Once the current elution point is calibrated, all peptide targets predicted to elute within a specified window are monitored continuously via rapid PRM scans in the ion trap mass analyzer (IT-PRMs). GoDig has real-time access to each IT-PRM and upon successful matching of ≥6 fragment ions, it prompts a high-resolution MS2 scan in the Orbitrap (OT-MS2). The resulting OT-MS2 is matched using cosine similarity scoring to the library spectrum24,25. Fragment ions are also examined for purity (no interfering peaks) and then selected for a synchronous precursor selection (SPS) MS3 scan26 to retrieve quantitative information with minimal interference (Fig. 1c, g). Because we have high certainty of the identification and elution position, the inserted SPS-MS3 scans can have ultra-long ion accumulation times (up to 2000 milliseconds) to dramatically increase sensitivity. We also note the spectra from TMT11- and TMTpro16-labeled peptides are highly comparable, making it possible to transfer libraries among experiments using either reagent (Supplementary Fig. 2e).

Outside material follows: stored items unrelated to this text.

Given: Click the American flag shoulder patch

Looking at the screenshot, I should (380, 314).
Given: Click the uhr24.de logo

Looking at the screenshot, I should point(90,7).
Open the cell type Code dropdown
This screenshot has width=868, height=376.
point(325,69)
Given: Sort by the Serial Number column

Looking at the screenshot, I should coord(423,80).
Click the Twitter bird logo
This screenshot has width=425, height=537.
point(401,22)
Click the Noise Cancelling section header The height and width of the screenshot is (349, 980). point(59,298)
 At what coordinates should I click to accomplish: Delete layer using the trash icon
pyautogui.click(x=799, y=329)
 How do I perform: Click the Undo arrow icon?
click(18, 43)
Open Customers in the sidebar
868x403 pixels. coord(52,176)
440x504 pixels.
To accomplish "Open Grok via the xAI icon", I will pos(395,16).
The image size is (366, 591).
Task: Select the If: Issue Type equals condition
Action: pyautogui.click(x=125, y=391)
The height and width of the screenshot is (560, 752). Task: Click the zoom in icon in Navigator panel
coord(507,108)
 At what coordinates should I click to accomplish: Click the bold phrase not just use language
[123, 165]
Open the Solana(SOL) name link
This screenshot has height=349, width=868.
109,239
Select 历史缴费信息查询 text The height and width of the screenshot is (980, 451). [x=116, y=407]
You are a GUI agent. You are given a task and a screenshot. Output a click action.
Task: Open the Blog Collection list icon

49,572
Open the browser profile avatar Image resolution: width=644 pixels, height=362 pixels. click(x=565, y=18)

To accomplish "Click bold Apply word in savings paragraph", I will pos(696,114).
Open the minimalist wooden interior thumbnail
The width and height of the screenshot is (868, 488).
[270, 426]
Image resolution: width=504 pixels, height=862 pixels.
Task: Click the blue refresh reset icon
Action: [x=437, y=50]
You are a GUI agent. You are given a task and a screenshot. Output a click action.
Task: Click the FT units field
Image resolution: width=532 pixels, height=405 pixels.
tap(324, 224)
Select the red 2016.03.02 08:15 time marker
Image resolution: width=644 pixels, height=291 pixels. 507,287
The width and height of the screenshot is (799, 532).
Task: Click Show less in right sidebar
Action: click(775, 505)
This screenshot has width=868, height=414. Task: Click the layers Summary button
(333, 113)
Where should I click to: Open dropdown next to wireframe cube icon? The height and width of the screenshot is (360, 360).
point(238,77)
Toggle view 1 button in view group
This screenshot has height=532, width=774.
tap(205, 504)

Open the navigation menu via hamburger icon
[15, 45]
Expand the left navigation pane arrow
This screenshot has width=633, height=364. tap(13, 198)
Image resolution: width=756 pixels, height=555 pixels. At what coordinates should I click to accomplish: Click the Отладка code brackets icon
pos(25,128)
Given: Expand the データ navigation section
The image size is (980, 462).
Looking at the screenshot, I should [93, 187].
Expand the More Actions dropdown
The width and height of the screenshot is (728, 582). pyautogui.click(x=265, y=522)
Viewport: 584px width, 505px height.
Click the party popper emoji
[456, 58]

Validating the GoDig method with spike-in yeast alcohol dehydrogenase 1 (ADH1) protein

To validate GoDig, we labeled and combined tryptic peptides derived from a yeast protein standard (ADH1) to have final ratios of 1, 2 or 4 in triplicate using the middle 9 channels of the TMT11 reagents. To mimic a highly complex background, we labeled tryptic peptides from whole human HCT116 lysate at a 1:1 ratio across the 11 channels. ADH1 peptides were then serially diluted at known concentrations and spiked into 0.5 µg of HCT116 prior to LC-MS-GoDig analysis. The on-column amount was defined by the absolute amount (in fmols) of ADH1 in the highest TMT channel (ratio of 4), and the highest dilution (1X) contained 19 fmol in that channel. Elution and spectral libraries were built using data from duplicate injections of 1X ADH1 peptides in 0.5 µg HCT116 backgrounds using a 90-min gradient. Twelve ADH1 peptides were identified and subsequently targeted in serial dilutions of up to 1000X (20 attomoles on-column), and the same 90-min gradient or a shorter 60-min gradient was used. For comparison, we also acquired data using the MS1-based detection with real-time search (RTS)-enabled shotgun proteomics approach as a reference14,27. Regardless of the gradient used, GoDig successfully calibrated elution profiles on the fly (Fig. 1d), showing the robustness of the strategy to different gradients. Because GoDig is not dependent on MS1 detection, ADH1 was quantified by multiple peptides throughout the dilution series (Fig. 1e). Even at the 1000X dilution with only 20 attomoles of ADH1 on-column, GoDig successfully quantified 3 peptides (Fig. 1e), achieving good accuracy and statistical power to differentiate triplicates of different ADH1 amounts (Fig. 1f). These data demonstrate that despite the precursors of targets being far below the general detection limit for MS1-based triggering, GoDig still quantified the targets of interest. To discern subtle changes and reduce interference, GoDig allowed up to 2000 ms ion accumulation time for very weak signals, as exemplified by the ADH1 peptide, CCSDVFNQVVK, with 80 attomoles on column (Fig. 1g).

Benchmarking GoDig against deeply fractionated datasets from four human cell lines

After the initial validation of GoDig using spike-in ADH1 protein, we generated tryptic peptides from biological quadruplicates of four human cell lines—RPE1, U2OS, HEK293T and HCT116 (Fig. 2a). Peptides were labeled with TMTpro16 reagents. We first created a library using an unfractionated sample (Lib1) and analyzed it in duplicate to construct libraries. Without sample fractionation, detected peptides are abundant species in Lib1 and their elution variances are only minimal. Therefore, we were able to target 2600 peptides in a single GoDig experiment (Supplementary Fig. 3b, c; Supplementary Data 6), achieving comparable target multiplexing capacity as two previous targeted strategies5,28 while dramatically increasing sample multiplexing (16x) and quantification accuracy by incorporating TMT-based isobaric labeling9,29 and the SPS-MS3 technology26. However, similar to the previous reports5,28, unfractionated samples, and the resulting Lib1 covered only the abundant fraction (top 20–30%) of the whole proteome (Supplementary Fig. 3d, e, f). The rest of the proteome remained inaccessible due to the massive expression dynamic range, spanning several orders of magnitude.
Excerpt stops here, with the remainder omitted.